Acoustic model:  The acoustic model is essentially an algorithm for identifying the phoneme in each window. As one might expect, during the training phase, the data is acquired to drive the acoustic model. In particular, the system learns typical values of each feature for each phoneme. It would be nice if the feature value were identical for every instance of a given phoneme in the training data but that is far from the case. In fact, if there is enough training data, the system will observe a distribution of values for each feature for a given phoneme.

A common assumption is that these values take on a normal (or Gaussian) distribution and the training is used to estimate the parameters of this Gaussian distribution. The combination of estimated Gaussian distributions is termed a Gaussian mixture model (GMM). One can mathematically compute a distance from a new feature vector to each of the learned feature vectors and thereby determine the relative likelihood that each phoneme is a match for the window.

If one used only the GMMs to determine the correct phoneme for each window, recognition accuracy wouldn’t be very good for larger vocabulary tasks.
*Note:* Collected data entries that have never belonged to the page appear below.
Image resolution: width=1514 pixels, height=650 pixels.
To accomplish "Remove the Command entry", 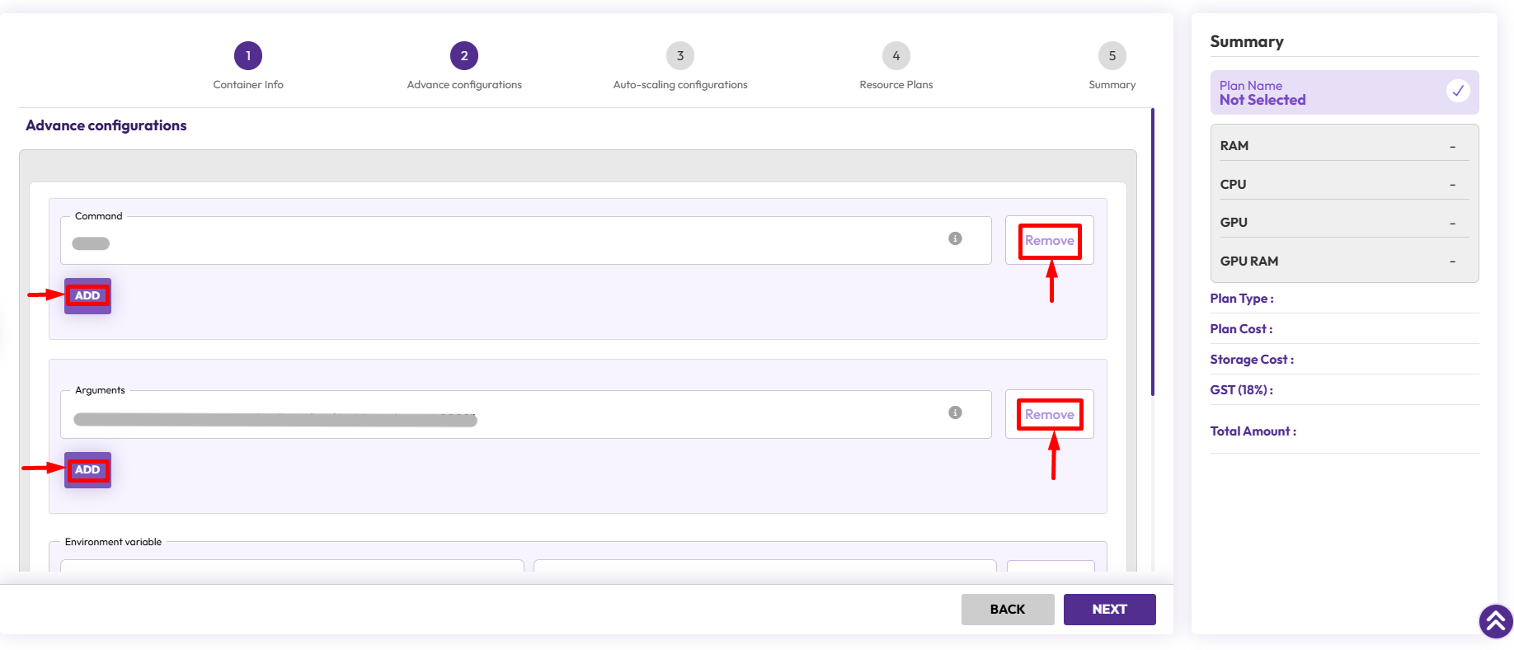I will [1049, 241].
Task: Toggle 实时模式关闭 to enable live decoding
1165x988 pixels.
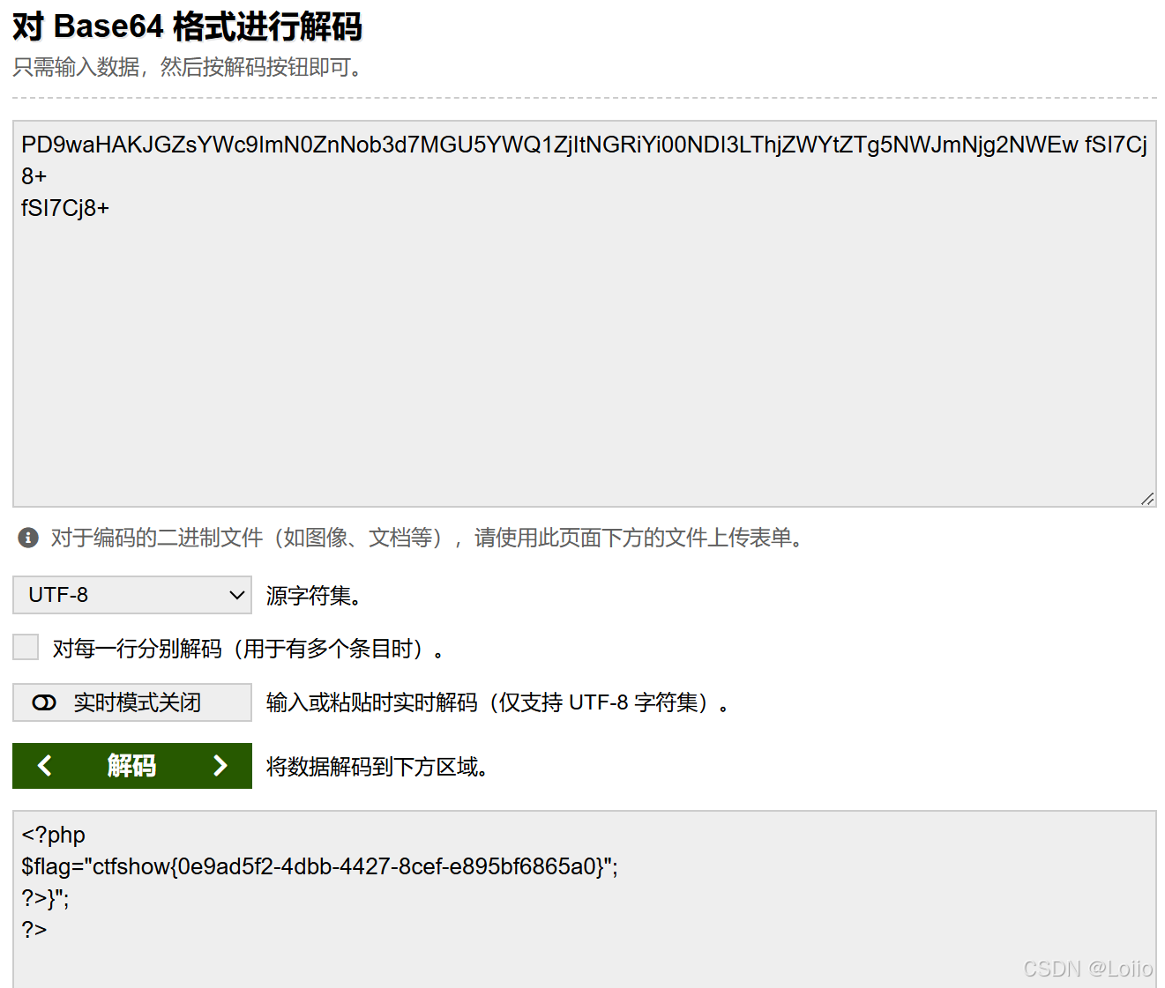Action: [x=131, y=702]
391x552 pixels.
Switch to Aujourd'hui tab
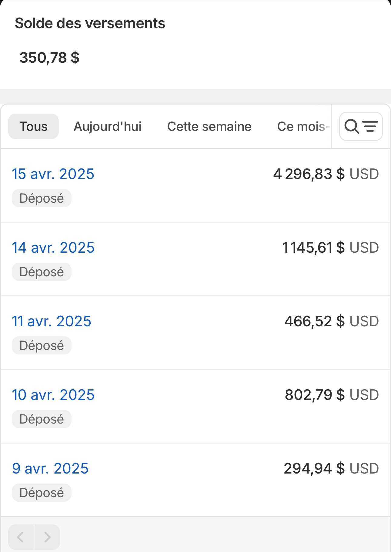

To augment the GMMs, most acoustic models incorporate a model of the likelihood of the transition from one phoneme to another.

The most common type of likelihood models are hidden markov models (HMMs). HMMs are not specific to acoustic models and are used in many different applications. Deng et al (1990) showed that HMMs reduce recognition errors by 40% for a 2500 word vocabulary speech recognition task. For a detailed technical exposition of the use of HMMs in speech recognition see Gales and Young (2007).

Pronunciation model:  The pronunciation model contains the phoneme sequence of each word. For example, a pronunciation model for English would have an entry for the word “house” composed of three phonemes: hh, aw, and s). If the speech recognition task involves a limited vocabulary (e.g. the 10 digits or 200 words), there will be relatively little confusability in the dictionary and converting a sequence of phonemes (or even a sequence of phoneme possibilities) into a word can be easily done with high accuracy. The larger the number of words, the more difficult it is to achieve high accuracy. Unlimited vocabularies are the most difficult.

Language model:  Using an acoustic model without a language model can lead to significant errors. The acoustic model makes hypotheses about the phonemes in a window and then the word strings for the sequences of phonemes and there will typically be several hypotheses for all or some of the words. Some hypotheses can be eliminated by the use of a language model. For example, the acoustic model might come up with two possible word sequences:

John made the right guess

John made the write guess

Both sequences sound the same to the speech system (and to people). The language model contains the likelihood of different sequences of words. In the example above, the language model will probably include a reasonably high count for the bigram “right guess” but will almost certainly have a zero count for “write guess”.

The language model can, therefore, be used to determine that (1) is correct and (2) is incorrect. A language model is not required for limited vocabularies (e.g. digit recognition) but is essential for large and unlimited vocabulary speech tasks. For tasks in the middle such as IVRs and command and control systems, the language model can be a very small rule-based grammar.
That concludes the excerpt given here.